#### [What is being asked]
Going line by line through the listing below, count each line that includes the word "agent", and reply with the count only.

#### [Record set]
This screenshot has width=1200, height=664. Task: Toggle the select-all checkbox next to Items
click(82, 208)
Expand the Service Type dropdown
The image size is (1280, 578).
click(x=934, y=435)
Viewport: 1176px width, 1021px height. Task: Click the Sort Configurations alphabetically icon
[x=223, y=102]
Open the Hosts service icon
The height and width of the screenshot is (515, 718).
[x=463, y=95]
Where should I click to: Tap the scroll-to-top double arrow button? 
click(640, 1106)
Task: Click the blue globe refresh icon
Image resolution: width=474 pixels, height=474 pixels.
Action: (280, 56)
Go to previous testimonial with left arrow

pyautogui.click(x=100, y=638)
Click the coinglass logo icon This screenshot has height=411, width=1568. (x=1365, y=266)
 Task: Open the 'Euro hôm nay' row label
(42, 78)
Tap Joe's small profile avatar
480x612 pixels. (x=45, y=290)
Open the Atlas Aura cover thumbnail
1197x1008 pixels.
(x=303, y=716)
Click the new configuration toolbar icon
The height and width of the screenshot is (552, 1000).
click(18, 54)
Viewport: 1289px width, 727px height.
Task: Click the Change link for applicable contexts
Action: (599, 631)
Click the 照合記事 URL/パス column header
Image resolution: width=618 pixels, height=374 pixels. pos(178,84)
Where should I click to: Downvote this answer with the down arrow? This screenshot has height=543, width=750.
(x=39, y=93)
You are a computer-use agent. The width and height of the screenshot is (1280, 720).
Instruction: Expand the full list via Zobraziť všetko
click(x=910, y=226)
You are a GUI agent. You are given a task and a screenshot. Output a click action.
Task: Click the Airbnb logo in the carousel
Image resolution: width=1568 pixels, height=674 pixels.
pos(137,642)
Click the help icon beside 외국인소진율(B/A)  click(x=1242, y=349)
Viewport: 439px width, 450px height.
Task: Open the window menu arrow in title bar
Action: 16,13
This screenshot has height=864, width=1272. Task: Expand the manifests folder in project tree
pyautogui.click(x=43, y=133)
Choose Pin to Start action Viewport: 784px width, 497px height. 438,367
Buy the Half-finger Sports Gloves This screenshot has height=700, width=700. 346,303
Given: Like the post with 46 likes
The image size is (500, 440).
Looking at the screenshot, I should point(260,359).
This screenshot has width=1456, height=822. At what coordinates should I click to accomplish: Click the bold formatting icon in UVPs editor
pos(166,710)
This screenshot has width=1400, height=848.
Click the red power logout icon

#### [Answer area]
2